If your pet is too large for a carrier or if you have horses or other livestock, you will need to know where they will be taken and how they will be moved in case of a disaster like a flood. Too many people wait until a flood hits before they try to figure out what to do with their animals and make the evacuation much more difficult and even dangerous for themselves, their animals and their rescuers.
Don’t stop at planning where your pet will go — figure out the best place for you to go to if there’s a flood, whether your choice is a local shelter, the home of a friend in another town or a motel on high ground. Make sure everyone in the family knows how to go to that location so that all of you can regroup in case you get separated.

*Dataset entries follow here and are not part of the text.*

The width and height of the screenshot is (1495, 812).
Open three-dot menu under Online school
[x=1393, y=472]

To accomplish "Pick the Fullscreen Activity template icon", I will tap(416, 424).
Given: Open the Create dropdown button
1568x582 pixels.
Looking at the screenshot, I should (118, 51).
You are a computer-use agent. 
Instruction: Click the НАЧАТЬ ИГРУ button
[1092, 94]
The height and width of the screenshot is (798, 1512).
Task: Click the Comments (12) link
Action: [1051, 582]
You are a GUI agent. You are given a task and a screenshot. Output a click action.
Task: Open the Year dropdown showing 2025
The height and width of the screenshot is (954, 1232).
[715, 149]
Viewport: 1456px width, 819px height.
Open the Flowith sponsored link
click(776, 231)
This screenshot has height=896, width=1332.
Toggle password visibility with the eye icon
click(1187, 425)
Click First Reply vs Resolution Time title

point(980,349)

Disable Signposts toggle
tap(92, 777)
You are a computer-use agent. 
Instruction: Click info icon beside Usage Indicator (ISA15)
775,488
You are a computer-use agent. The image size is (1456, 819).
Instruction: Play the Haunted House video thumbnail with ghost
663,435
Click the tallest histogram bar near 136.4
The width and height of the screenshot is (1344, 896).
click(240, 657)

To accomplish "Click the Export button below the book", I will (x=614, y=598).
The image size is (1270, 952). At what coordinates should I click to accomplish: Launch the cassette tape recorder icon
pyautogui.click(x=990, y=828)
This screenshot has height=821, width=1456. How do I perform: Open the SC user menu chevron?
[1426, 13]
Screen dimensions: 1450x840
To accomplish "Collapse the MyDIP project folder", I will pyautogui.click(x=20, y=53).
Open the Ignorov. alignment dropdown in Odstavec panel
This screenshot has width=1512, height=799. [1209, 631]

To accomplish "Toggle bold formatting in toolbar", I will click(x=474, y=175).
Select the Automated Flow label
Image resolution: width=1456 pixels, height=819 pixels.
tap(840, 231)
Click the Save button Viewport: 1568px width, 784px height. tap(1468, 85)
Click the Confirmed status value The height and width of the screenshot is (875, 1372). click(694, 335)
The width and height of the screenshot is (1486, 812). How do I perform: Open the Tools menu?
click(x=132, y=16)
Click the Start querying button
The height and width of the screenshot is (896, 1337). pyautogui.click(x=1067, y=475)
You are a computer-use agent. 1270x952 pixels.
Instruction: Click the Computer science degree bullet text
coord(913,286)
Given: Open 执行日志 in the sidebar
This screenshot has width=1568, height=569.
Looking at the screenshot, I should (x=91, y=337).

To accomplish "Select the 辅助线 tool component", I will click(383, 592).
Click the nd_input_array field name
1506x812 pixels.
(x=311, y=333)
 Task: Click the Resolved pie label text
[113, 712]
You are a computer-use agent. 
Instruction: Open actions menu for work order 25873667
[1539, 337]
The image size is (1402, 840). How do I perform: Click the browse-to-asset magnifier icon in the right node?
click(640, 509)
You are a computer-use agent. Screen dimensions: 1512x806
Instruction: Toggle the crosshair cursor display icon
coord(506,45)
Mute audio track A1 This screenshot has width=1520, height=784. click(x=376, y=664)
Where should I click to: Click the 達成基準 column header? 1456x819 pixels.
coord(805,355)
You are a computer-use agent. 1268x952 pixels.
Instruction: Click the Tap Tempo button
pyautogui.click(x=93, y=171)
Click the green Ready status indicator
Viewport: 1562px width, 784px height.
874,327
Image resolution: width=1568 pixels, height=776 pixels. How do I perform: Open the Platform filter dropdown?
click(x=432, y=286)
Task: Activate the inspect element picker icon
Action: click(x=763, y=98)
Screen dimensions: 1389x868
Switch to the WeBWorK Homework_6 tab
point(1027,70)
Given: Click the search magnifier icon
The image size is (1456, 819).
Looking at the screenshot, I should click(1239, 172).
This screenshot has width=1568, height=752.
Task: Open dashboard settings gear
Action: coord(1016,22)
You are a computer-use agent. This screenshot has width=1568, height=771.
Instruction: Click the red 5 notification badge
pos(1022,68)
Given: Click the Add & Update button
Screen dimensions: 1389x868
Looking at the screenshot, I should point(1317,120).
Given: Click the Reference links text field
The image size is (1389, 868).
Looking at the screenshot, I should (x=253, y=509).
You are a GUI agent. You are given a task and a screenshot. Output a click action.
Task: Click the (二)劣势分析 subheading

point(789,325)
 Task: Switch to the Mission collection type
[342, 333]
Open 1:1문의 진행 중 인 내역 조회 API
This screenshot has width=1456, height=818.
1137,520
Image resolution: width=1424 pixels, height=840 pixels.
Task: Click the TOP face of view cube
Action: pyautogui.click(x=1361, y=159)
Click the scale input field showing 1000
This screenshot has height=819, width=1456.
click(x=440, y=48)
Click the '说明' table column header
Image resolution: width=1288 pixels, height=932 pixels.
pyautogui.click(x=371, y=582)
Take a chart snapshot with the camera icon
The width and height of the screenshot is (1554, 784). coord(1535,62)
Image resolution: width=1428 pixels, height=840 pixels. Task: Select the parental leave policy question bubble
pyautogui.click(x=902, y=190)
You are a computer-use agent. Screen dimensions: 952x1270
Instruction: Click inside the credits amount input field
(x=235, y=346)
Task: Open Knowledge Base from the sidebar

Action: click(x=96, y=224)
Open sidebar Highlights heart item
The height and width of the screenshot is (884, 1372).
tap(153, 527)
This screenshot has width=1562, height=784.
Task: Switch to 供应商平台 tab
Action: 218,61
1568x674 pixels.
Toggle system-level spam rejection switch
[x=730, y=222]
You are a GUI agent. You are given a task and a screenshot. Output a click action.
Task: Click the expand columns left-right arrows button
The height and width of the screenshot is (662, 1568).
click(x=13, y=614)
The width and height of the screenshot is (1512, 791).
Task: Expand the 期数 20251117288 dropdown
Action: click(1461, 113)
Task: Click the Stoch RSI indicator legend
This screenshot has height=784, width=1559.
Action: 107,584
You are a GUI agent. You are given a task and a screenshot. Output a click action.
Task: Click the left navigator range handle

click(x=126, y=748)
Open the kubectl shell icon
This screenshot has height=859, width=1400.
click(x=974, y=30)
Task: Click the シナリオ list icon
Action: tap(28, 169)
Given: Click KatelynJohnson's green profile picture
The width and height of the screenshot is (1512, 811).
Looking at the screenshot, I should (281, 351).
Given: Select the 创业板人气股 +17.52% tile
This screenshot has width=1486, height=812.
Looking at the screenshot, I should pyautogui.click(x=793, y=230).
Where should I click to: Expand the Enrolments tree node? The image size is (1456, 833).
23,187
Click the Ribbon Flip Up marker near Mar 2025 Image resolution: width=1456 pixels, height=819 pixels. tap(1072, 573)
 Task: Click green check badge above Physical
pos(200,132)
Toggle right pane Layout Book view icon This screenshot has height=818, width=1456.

If you must leave your pets behind when you evacuate because of a flood, place the animals in an upstairs room with lots of food and water. Be sure to close the door and windows of the room. Leave a note on the outside main door stating that animals are inside upstairs. After you evacuate, inform an RSPCA agent or the local organization designated to rescue animals. Do not attempt any animal rescue yourself.
A disaster like a flood can force you to make some awful choices. Don’t be forced to have to choose to leave your pet behind. Hopefully if you are prepared, this won’t happen.
There’s no way I could face leaving my pet cat behind.